Bu Emek bizim Emek’imiz değil
Yasalara rağmen el konulması, el konulduktan sonraki süreçte yaşananlar, akıbetine ilişkin kuşkulardan kaynaklanan karşı koymalar, Emek’i yıktırmayacağız odaklı bir dizi protestolar ve sonrasında gelen kaçınılmaz ve karşı konulmaz yıkım... Tüm bunlar Beyoğlu’nun orta yerindeki düş şatosu Emek’in uzun bir süre yaşadığı bir sürecin en kısa özeti. Ve de, bir ülkede, bir sinema salonu için yapılan katılımı yüksek, en sürekli, -sonucu değiştirmediyse bile- en etkili bir eylemin gayr-ı resmi sinema tarihimizde yerini alan bir olayı.
Böylesine; sonucu değiştirmese bile kamuoyunda sürekliliği ve ilkeselliğiyle dikkati çekip kent belleğinin o yazılmamış tarihinde yerini alan bir olayın, nedenleri ortadan kalksa bile, kolay kolay unutulmayacağı ve birileri tarafından da asla unutturulmayacağı bilinmeliydi. Nitekim de öyle oldu. Emek’e gönül verenler tekrar, kaldıkları yerden hareket ederek yeni hukuk savaşını başlatmaya -ya da yerine getirilmesi için- seslerini yükseltmeye başladılar. Sanırım bundan böyle bu sesleri daha gür ve etkileyici bir biçimde duyacak, Emek’in onca zamandır süren talihsizliklerle kuşatılmış serüveninin bitmediğine tanıklık edeceğiz.
HAKLI ÇIKMA TELAŞI
Beyoğlu’ndan sorumlu olan birilerinin, üst katlara taşınan onlara göre eski, bizlere göre ise yapay ve sahte olan yeni Emek’in tanıtımını bir gurur ve de haklılık tablosu tavrı ve üslubuyla tanıtmaya soyunmaları -ya da böylesine bir tanıtıma gereksinim duymaları- sanırım kendilerini haklı çıkarmanın ötesinde, ilerde bu mekana ilişkin yaşanacak sorunların tedirginliğinden gelen bir telaşı anımsatıyordu. Sanki, işte, yıkılmaması için onca gürültü yaptığınız Emek, şimdi eskisinden daha görkemli bir şekilde, aynen burada, der gibiydiler. Ama onlar da çok iyi biliyorlardı ki, bu Emek, artık bizim Emek’imiz değildi. Ve bizim, Emek’imize de hiç, ama hiç benzemiyordu.

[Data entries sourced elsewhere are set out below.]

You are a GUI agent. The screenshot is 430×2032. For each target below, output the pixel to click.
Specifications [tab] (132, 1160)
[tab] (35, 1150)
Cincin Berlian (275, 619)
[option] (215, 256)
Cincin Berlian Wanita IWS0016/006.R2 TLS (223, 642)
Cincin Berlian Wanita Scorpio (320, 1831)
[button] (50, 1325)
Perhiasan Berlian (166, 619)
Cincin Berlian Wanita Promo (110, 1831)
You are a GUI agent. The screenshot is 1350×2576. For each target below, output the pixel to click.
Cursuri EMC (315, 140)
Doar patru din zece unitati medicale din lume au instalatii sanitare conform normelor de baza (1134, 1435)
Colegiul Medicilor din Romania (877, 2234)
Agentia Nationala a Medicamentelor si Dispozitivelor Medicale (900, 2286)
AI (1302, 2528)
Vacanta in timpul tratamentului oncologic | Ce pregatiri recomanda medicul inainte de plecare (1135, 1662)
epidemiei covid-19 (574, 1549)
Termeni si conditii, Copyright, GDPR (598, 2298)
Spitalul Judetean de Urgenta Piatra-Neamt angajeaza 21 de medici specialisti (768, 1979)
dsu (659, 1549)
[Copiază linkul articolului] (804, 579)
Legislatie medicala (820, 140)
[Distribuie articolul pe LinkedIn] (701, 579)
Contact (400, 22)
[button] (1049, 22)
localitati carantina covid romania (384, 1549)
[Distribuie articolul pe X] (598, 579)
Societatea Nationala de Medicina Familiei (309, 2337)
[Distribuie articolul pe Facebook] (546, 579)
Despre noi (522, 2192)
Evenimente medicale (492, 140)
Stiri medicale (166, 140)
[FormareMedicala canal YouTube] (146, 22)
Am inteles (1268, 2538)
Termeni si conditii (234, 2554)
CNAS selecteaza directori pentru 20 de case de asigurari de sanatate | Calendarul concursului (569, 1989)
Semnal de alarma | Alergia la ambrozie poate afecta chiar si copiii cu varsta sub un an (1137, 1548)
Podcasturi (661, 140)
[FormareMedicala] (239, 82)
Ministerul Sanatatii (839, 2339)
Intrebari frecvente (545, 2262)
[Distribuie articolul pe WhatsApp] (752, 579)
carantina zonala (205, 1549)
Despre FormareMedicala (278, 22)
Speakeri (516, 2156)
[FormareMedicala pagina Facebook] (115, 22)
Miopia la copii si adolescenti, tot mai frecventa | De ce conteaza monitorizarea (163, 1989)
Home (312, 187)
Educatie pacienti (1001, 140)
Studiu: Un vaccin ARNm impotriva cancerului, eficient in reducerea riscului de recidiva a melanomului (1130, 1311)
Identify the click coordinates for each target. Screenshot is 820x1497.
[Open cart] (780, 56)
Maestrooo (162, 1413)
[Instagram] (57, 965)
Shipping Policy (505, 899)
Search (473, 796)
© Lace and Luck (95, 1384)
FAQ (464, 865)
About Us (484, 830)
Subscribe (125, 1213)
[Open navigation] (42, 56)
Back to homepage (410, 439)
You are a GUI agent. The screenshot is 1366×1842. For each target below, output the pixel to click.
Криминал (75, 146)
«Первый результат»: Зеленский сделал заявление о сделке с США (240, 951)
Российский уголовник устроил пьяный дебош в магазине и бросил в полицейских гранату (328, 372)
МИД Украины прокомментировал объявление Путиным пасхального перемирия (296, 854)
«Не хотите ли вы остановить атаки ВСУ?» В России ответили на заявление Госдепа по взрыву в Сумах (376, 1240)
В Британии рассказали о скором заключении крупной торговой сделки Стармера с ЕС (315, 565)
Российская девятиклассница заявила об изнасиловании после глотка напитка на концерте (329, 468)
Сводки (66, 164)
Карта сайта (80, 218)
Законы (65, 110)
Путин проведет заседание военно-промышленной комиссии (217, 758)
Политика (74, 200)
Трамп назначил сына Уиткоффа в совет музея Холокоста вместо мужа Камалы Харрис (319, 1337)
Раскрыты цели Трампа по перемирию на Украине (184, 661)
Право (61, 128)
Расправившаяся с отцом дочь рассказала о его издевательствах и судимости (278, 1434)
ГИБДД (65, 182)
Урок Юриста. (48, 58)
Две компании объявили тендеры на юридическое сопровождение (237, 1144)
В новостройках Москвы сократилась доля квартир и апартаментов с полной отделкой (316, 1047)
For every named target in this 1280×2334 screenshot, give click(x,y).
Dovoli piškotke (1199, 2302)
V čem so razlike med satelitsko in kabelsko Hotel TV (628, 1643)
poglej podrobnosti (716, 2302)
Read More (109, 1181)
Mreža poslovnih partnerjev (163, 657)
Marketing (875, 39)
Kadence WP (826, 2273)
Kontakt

Velev ki, -yeni demek istemiyorum- yapay Emek’in fiziksel özellikleri açısından gerçek ya da bizim eski Emek’e benzediğini bir an için farz edelim. Ne değişecek ki? Emek’i, Emek yapan tüm özelliklerinden soyutlayıp onu yalnızca mimari bir yapı olarak görenler için elbette ki hiçbir değişmeyecek, hatta, eski Emek’in havasını solumayıp, o anlatılmaz ve betimlenmez atmosferini yaşamayanlar için belirli bir beğeni de kazanacaktır.
Çünkü bizim; Emek’imiz yalnızca bir binadan ibaret değildi. Onun da ötesinde; içinde onca yaşanmışlıkların, kah kimi zaman meşin koltukların eskimiş, kah sahneyi kaplayan görkemli bordo perdenin kıvrımları arasına kimi zaman bıraktıkları, kimi zaman da sakladıkları birikmiş anılarıyla bir geçmiş zaman müzesi, kimi zaman da yedinci sanat sinemanın ilk ve de nitelikli örnekleriyle eğitildiğimiz bir kültür yuvası, kah, şimdi hiçbiri aramızda olmayan anne ve babamızla gitmeye alışık olduğumuz kucaklayıcı, alışıldık, işletenler ve çalışanların sıcaklığı ile kelimenin tam anlamıyla bizden ve bizim olma algısını yaratmanın üstesinden gelen kendine özgü bir mekandı.
Kısacası eski Emek, bölünmüş bir şehirde paralel hayatların kesiştiği ve giderek kaynaştığı biz sinemaseverlerin kutsalı olan bir yerdi...
Şimdi soruyorum sizlere, bu Emek’i tekrar geri verebilir misiniz bizlere?